The Stars sang in God’s Garden

The stars sang in God’s garden;
The stars are the birds of God;
The night-time is God’s harvest,
Its fruits are the words of God.

God ploughed His fields at morning,
God sowed His seed at noon,
God reaped and gathered in His corn
With the rising of the moon.

The sun rose up at midnight,
The sun rose red as blood,
It showed the Reaper, the dead Christ,
Upon His cross of wood.

For many live that one may die,
And one must die that many live—
The stars are silent in the sky
Lest my poor songs be fugitive.

I saw the Sun at Midnight

I saw the Sun at midnight, rising red,
Deep-hued yet glowing, heavy with the stain
Of blood-compassion, and I saw It gain
Swiftly in size and growing till It spread
Over the stars; the heavens bowed their head
As from Its heart slow dripped a crimson rain,
Then a great tremor shook It, as of pain—
The night fell, moaning, as It hung there dead.

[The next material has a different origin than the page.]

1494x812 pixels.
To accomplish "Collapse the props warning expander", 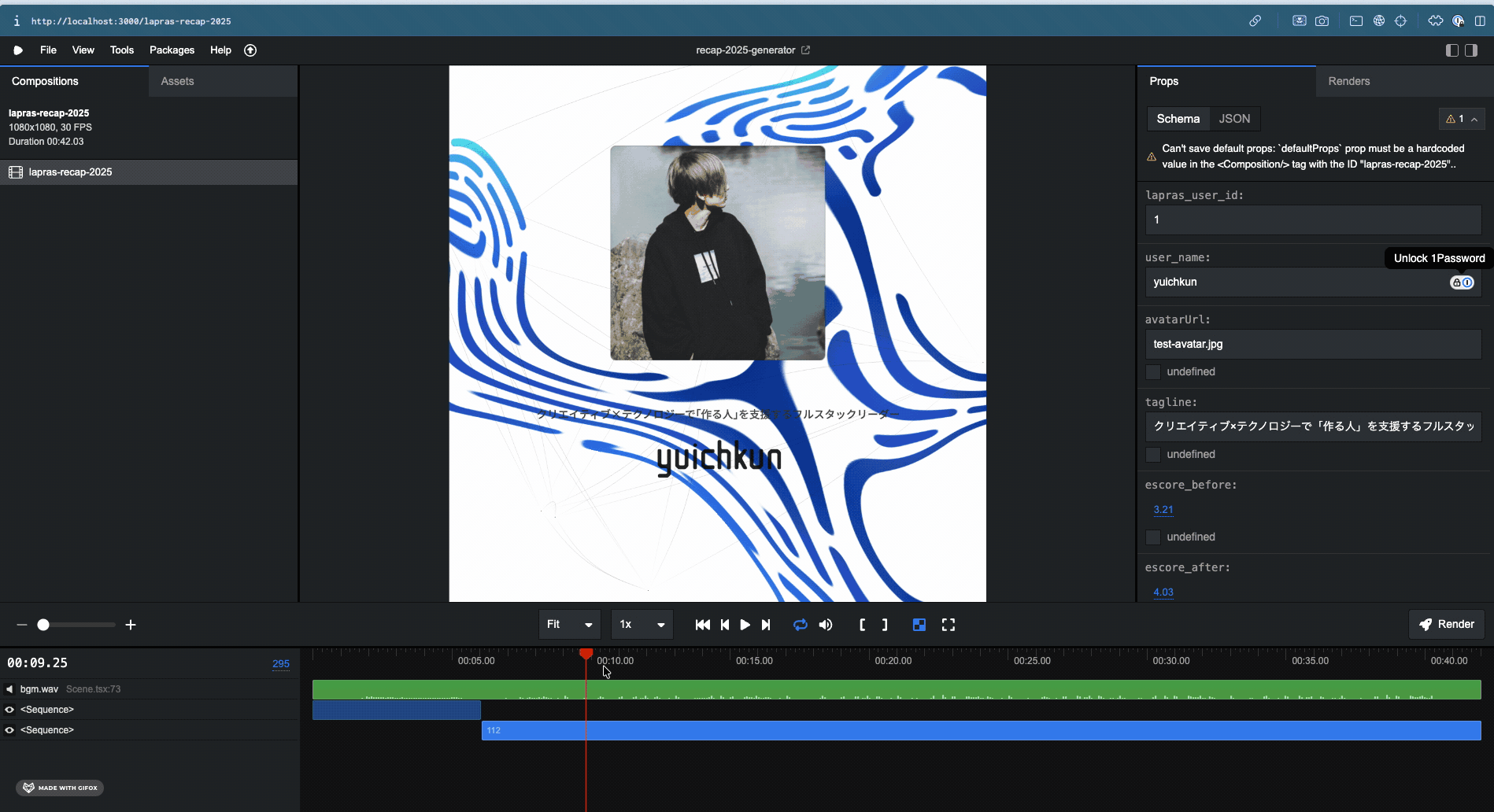I will tap(1474, 120).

O Sun, O Christ, O bleeding Heart of flame!
Thou givest Thine agony as our life’s worth,
And makest it infinite, lest we have dearth
Of rights wherewith to call upon Thy Name;
Thou pawnest Heaven as a pledge for Earth
And for our glory sufferest all shame.

It is her Voice who dwells
within the Emerald Wall and Sapphire House of Flame:

Behold! a white Hawk tangled in a twisted net of dreams
Struggles no more, but lines the cords with feathers from her breast
Seeing herself within the mystic circle of my voice,
Whereat forthwith its music turns to blades and tongues of fire
Rending the bonds and weaving round the Hawk a skein of light
Raising the work and the Toiler to the never-ending Day.

A Wave of the Sea

I am a wave of the sea
And the foam of the wave
And the wind of the foam
And the wings of the wind.

My soul’s in the salt of the sea
In the weight of the wave
In the bubbles of foam
In the ways of the wind.

My gift is the depth of the sea
The strength of the wave
The lightness of foam
The speed of the wind.

White Waves on the Water

White waves on the water,
Gold leaves on the tree,
As Mananan’s daughter
Arose from the sea.

The bud and the blossom,
The fruit of the foam
From Ocean’s dark bosom
Arose, from her home.

She came at your calling,
O winds of the world,
When the ripe fruit was falling
And the flowers unfurled.

She came at your crying
O creatures of earth,
And the sound of your sighing
Made music and mirth.

She came at your keening
O dreamers of doom,
And your sleep had new dreaming
And splendour and bloom.

The Heritage to the Race of Kings

This heritage to the race of kings
Their children and their children’s seed
Have wrought their prophecies in deed
Of terrible and splendid things.

The hands that fought, the hearts that broke
In old immortal tragedies,
These have not failed beneath the skies,
Their children’s heads refuse the yoke.

And still their hands shall guard the sod
That holds their father’s funeral urn,
Still shall their hearts volcanic burn
With anger of the sons of God.

No alien sword shall earn as wage
The entail of their blood and tears,
No shameful price for peaceful years
Shall ever part this heritage.

1841—1891

The wind rose, the sea rose
A wave rose on the sea,
It sang the mournful singing
Of a sad centenary;

It sang the song of an old man
Whose heart had died of grief,
Whose soul had dried and withered
At the falling of the leaf.

It sang the song of a young man
Whose heart had died of pain
When Spring was black and withered
And the winter come again.

The wind rose, the sea rose
A wave rose on the sea
Swelled with the mournful singing
Of a sad centenary.

All our best ye have branded
When the people were choosing them,
When ’twas Death they demanded
Ye laughed! Ye were losing them.
But the blood that ye spilt in the night
Crieth loudly to God,
And their name hath the strength and the might
Of a sword for the sod.

In the days of our doom and our dread
Ye were cruel and callous,
Grim Death with our fighters ye fed
Through the jaws of the gallows;
But a blasting and blight was the fee
For which ye had bartered them,
And we smite with the sword that from ye
We had gained when ye martyred them!

THE LITTLE BLACK ROSE SHALL BE RED
AT LAST

Because we share our sorrows and our joys
And all your dear and intimate thoughts are mine
We shall not fear the trumpets and the noise
Of battle, for we know our dreams divine,
And when my heart is pillowed on your heart
And ebb and flowing of their passionate flood
Shall beat in concord love through every part
Of brain and body—when at last the blood
O’erleaps the final barrier to find
Only one source wherein to spend its strength
And we two lovers, long but one in mind
And soul, are made one only flesh at length;
Praise God if this my blood fulfils the doom
When you, dark rose, shall redden into bloom.